The following Loki modes are included in the dwarf, each with a bespoke demonstrator build:

  • cloudsc-loki-idem: "Idempotence" mode that performs a full parse-unparse cycle of the kernel and performs various housekeeping transformations, including the driver-level source injection mechanism currently facilitated by Loki.
  • cloudsc-loki-sca: Pure single-column mode that strips all horizontal vector loops from the kernel and introduces an outer "column-loop" at the driver level.
  • cloudsc-loki-claw-cpu (deprecated): Same as SCA, but also adds the necessary CLAW annotations. The resulting cloudsc.claw.F90 file is then processed by CLAW to re-insert vector loops for optimal CPU execution.
  • cloudsc-loki-claw-gpu (deprecated): Creates the same CLAW-ready kernel file, but triggers the GPU-specific optimizations in the CLAW compiler to insert OpenACC-offload instructions in the driver and an OpenACC parallel loop inside the kernel for each block. This needs to be run with large block sizes (eg.

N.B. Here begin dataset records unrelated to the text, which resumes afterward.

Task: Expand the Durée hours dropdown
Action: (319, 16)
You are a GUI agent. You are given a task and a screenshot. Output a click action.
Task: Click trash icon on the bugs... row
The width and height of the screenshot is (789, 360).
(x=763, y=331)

NPROMA=1024-8192).
  • cloudsc-loki-c: A prototype C transpilation pipeline that converts the kernel to C and calls it via iso_c_bindings interfaces from the driver.

To enable the deprecated and, on GPU, defunct CLAW variants, the build-flag --with-claw needs to be specified explicitly.

A note on frontends

Loki currently supports three frontends to parse the Fortran source code:

  • FParser (loki-frontend=fp): The preferred default; developed by STFC for PsyClone.
  • OMNI frontend (loki-frontend=omni): Generates the same AST as used by CLAW.
  • OFP, a Python wrapper around the ROSE frontend (loki-frontend=ofp): Supported, but bugged in some places and slow; use with care.

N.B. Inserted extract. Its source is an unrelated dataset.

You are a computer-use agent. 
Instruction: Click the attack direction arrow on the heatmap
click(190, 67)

For completeness, all three frontends are tested in our CI, which means we require the .xmod module description files for utility routines in src/common for processing the CLOUDSC source files with the OMNI frontend. These are stored in the source under src/cloudsc_loki/xmod.

Benchmarking

To automate parameter space sweeps and ease testing across various platforms, a JUBE benchmark definition is included in the directory benchmark. See the included README for further details and usage instructions.